Da un alarido destemplado el clarinete. Se inunda el salón con la cadencia de las maracas. Un moreno, chucho en mano, se pone a cantar por las narices: “Tengo que bujcá una linda mujé” y el porro queda en el aire, con todas sus estridencias. Se rebullen de pies a cabeza las parejas, y salta al ruedo, con su infalible indumentaria de ave de paraíso, el glaxiporro, variación melódica del superglaxo en edición aumentada y corregida para usos de salón.

El porro, como lo baila su engendro el muy digno glaxiporro, es de extraña contemplación. Mientras la dama tuerce los ojos y dice con la sonrisa lo que no diría con la boca hablando a todo vapor, el caballero, convertido en lagartija, la rodea. Enreda y desenreda complicadas figuras con los brazos, uno al frente y arriba, el otro abajo y atrás. Coloca el estómago en la espalda y en el pecho la columna vertebral. Se pone bizco. Palmotea. Gesticula con la boca. Contrae y expande la nariz. Grita “eeee-pa”. Y cuando parece haber hecho todo lo que un ser humano imitando a un mico puede hacer, apenas comienza. Porque entonces se acurruca, y da saltos de rama. Se endereza a medias y, moviendo los pies como si en vez de zapatos calzara jabones, se pone a buscar un botón imaginario caído por el suelo, tratando de no pisarlo. Y a tiempo que el tambor batea más de prisa y el clarinete perfora los cielos y el cantante se desgañita asegurando “me quiero casá, con una mujé”, el glaxiporro se enardece, duplica sus contorsiones, gime transpira y se desbarata sintiéndose feliz porque se adivina “genial”.

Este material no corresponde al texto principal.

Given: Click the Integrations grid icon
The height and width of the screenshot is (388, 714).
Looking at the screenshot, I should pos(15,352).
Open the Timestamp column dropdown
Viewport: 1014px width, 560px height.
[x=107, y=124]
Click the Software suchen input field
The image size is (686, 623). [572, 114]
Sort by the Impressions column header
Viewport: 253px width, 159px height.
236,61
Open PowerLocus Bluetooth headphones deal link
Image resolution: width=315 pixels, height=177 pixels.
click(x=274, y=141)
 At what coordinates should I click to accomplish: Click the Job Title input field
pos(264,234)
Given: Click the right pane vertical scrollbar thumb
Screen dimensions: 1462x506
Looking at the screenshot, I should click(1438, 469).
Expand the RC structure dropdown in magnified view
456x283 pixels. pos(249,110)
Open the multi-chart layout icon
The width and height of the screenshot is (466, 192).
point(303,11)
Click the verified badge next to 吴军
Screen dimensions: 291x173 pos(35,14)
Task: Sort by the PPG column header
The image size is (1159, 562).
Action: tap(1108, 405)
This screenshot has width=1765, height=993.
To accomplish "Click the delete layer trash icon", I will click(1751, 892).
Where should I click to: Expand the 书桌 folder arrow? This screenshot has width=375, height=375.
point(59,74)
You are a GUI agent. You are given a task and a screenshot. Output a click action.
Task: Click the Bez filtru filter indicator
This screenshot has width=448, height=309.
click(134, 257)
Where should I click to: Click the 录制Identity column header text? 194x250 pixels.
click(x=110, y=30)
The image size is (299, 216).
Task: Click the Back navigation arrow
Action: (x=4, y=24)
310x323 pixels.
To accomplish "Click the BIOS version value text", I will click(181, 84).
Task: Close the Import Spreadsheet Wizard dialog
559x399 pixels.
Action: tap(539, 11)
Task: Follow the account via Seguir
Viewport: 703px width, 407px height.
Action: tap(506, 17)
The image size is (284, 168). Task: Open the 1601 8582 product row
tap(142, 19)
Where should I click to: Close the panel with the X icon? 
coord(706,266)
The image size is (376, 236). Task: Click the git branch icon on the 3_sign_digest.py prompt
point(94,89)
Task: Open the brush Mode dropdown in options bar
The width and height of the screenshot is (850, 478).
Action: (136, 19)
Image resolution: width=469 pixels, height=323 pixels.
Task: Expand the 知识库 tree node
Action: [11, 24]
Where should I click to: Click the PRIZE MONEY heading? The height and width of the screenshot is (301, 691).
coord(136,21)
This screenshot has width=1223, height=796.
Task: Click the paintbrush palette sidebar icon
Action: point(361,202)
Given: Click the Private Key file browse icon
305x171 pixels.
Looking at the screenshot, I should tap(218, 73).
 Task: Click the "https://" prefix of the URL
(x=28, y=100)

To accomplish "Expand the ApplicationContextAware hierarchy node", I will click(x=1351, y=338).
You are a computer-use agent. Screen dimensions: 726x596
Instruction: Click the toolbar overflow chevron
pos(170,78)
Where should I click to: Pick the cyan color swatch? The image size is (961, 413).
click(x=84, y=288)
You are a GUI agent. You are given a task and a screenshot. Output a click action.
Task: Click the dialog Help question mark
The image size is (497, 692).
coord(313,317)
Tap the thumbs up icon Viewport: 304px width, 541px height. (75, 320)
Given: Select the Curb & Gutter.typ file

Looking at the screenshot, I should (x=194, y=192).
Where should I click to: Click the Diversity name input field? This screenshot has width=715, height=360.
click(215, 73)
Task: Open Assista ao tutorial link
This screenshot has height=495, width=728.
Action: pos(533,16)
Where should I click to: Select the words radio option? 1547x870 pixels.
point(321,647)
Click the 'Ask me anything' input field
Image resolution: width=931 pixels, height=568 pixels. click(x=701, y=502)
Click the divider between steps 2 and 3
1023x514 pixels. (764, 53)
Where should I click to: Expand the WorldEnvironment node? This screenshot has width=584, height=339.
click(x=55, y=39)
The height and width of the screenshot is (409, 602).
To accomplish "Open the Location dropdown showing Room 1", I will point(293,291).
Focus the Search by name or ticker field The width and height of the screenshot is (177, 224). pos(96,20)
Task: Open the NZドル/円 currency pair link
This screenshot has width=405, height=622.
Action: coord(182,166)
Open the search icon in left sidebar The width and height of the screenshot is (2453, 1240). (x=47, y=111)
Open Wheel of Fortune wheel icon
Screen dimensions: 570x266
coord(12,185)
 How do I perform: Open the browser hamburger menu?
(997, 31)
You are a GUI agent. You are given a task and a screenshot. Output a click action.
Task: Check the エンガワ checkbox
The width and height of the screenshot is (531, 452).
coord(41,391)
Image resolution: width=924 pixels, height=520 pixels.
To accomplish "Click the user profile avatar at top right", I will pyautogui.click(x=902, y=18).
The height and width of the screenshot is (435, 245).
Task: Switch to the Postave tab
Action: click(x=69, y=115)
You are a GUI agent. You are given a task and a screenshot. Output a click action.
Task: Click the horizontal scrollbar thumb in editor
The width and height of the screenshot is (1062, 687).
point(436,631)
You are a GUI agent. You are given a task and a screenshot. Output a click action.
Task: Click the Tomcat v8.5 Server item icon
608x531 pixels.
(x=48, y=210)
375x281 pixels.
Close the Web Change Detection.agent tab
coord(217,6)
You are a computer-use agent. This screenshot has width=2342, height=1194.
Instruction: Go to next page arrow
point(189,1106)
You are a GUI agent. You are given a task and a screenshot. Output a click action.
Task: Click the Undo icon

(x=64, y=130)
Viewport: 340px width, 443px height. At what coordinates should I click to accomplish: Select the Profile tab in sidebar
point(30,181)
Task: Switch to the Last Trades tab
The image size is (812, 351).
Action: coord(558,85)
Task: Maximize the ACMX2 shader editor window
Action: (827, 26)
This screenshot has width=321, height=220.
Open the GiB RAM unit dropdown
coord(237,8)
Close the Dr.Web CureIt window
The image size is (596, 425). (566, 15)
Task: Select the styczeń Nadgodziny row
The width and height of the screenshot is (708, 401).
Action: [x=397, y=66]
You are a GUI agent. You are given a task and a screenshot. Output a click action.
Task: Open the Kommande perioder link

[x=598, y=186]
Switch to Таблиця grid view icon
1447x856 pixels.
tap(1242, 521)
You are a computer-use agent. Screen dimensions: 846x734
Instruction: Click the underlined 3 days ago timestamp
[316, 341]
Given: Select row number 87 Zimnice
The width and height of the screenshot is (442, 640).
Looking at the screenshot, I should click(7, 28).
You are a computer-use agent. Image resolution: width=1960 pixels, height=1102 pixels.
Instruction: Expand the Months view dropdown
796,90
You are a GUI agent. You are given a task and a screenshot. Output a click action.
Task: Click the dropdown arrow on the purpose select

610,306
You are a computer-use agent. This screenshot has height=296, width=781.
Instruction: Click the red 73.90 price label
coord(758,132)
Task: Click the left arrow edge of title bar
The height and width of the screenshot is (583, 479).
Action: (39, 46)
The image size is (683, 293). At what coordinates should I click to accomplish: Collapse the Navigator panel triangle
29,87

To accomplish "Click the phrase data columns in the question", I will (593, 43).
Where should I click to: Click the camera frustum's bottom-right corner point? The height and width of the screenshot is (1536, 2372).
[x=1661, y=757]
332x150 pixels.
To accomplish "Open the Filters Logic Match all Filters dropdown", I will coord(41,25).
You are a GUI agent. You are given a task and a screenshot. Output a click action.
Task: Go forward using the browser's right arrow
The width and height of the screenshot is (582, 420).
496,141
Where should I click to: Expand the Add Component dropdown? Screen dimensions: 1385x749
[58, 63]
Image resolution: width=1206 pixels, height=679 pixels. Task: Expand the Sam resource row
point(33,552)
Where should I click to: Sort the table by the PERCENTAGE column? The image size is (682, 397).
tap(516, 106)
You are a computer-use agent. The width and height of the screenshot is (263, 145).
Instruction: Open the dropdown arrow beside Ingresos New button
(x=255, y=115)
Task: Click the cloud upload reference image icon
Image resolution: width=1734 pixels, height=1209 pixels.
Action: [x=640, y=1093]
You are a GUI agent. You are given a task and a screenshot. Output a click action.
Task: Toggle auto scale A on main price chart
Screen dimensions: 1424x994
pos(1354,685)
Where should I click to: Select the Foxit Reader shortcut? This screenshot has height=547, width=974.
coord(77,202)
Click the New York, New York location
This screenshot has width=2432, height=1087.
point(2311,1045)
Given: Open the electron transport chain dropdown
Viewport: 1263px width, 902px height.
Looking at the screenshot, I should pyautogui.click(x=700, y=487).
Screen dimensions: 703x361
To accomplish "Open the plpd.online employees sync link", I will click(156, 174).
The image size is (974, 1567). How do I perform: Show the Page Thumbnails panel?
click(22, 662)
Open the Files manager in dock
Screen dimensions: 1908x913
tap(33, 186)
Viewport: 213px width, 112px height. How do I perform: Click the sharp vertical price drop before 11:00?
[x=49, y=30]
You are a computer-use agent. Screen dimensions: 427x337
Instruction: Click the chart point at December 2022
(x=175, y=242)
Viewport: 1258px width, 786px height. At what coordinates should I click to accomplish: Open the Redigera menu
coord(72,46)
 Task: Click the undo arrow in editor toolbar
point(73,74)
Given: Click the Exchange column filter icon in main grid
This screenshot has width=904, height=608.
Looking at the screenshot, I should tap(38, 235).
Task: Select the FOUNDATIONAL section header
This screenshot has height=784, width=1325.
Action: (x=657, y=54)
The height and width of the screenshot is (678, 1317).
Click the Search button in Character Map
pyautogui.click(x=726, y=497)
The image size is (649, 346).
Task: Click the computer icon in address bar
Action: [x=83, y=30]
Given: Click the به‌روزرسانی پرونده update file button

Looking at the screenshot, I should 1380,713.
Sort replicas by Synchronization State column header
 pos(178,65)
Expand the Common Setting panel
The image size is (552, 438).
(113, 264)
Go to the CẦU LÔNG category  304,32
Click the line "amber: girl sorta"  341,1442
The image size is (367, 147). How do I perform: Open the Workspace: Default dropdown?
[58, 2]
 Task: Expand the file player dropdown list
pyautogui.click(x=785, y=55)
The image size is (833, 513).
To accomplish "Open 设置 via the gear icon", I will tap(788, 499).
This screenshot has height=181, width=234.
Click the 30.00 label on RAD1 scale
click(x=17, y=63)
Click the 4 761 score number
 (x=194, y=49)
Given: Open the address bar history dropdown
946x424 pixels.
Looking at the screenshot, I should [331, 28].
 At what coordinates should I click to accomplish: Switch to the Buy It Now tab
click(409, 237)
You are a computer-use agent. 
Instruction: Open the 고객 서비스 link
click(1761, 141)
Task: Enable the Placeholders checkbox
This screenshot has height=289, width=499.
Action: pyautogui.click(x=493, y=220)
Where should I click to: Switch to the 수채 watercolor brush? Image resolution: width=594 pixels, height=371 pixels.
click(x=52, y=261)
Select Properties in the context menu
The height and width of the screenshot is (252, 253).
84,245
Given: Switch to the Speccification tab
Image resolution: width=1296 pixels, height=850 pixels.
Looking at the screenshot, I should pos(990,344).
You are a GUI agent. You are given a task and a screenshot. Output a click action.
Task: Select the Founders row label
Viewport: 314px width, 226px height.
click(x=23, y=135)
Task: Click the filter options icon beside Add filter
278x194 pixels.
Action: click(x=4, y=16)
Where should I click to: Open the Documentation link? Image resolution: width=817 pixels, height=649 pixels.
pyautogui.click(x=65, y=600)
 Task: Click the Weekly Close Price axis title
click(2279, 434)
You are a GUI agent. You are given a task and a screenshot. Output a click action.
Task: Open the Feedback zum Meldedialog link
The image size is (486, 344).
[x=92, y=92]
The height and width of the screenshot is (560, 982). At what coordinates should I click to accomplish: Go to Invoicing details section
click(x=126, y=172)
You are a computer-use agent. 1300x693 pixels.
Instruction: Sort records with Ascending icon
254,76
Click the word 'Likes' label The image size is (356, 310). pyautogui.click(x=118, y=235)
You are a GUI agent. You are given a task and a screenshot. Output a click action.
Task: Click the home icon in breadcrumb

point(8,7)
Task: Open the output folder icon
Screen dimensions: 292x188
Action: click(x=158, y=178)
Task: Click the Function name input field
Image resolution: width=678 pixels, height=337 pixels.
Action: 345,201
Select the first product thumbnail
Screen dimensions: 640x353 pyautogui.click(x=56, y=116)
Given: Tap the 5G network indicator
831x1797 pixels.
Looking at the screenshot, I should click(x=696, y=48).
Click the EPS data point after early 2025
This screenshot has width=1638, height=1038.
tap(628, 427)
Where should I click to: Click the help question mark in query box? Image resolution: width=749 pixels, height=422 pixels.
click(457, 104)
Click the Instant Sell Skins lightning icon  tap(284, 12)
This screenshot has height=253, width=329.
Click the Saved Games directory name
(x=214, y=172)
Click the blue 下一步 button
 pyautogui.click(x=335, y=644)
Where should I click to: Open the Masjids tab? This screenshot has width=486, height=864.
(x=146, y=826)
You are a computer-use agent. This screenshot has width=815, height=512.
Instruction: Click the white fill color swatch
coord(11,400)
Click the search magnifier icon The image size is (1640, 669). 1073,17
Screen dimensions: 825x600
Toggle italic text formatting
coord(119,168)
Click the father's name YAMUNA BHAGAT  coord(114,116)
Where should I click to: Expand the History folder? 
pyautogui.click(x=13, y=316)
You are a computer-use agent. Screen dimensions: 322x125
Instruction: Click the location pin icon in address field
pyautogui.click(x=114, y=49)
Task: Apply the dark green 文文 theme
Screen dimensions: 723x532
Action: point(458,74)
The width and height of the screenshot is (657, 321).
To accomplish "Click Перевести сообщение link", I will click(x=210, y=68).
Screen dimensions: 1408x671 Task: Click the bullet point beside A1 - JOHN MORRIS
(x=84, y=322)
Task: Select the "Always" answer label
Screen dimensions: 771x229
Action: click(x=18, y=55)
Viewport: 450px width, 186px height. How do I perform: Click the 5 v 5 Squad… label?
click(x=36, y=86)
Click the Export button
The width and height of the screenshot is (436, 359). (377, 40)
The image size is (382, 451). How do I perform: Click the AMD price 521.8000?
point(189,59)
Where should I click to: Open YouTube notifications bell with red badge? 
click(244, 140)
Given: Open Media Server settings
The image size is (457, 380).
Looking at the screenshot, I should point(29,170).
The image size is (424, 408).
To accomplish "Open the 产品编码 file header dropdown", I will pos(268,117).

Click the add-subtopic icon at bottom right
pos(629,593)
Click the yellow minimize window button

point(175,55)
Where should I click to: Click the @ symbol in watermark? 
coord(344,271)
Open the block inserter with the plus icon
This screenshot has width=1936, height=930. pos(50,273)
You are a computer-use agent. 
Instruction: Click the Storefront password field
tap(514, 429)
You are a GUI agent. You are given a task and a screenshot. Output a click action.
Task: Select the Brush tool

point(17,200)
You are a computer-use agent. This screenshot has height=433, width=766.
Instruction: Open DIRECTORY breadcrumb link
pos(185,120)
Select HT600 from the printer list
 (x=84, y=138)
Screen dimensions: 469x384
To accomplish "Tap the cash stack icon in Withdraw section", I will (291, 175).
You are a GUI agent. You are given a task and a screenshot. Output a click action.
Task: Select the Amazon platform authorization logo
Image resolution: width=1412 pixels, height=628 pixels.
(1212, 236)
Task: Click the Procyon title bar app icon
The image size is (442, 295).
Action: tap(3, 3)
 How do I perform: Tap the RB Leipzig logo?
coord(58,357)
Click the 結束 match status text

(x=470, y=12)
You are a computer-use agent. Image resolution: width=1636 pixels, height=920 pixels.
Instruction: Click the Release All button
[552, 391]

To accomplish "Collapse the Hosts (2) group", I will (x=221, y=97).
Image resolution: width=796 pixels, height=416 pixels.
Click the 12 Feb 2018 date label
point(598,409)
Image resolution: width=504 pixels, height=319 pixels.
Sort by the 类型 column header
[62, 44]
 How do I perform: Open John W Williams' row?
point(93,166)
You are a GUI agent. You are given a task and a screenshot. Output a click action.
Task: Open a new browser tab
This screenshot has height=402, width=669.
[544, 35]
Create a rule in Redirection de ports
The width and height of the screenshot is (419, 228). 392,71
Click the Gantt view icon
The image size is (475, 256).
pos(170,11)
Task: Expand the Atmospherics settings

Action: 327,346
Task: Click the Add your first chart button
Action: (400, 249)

Así baila – y así vive- el glaxiporro, espécimen rítmico de dúctil contextura, totalmente refractario al ridículo. Lagarto máximo de salón. Y precursor apenas de gentes estupendas que habrán de aparecer cuando llegue la cumbia. La cumbia costeña, fabricada en candela. La cumbia, que por ser femenina, va a crear la fosficumbia. Fosficumbia y glaxiporro: ardiente y divertida va a ser la combinación.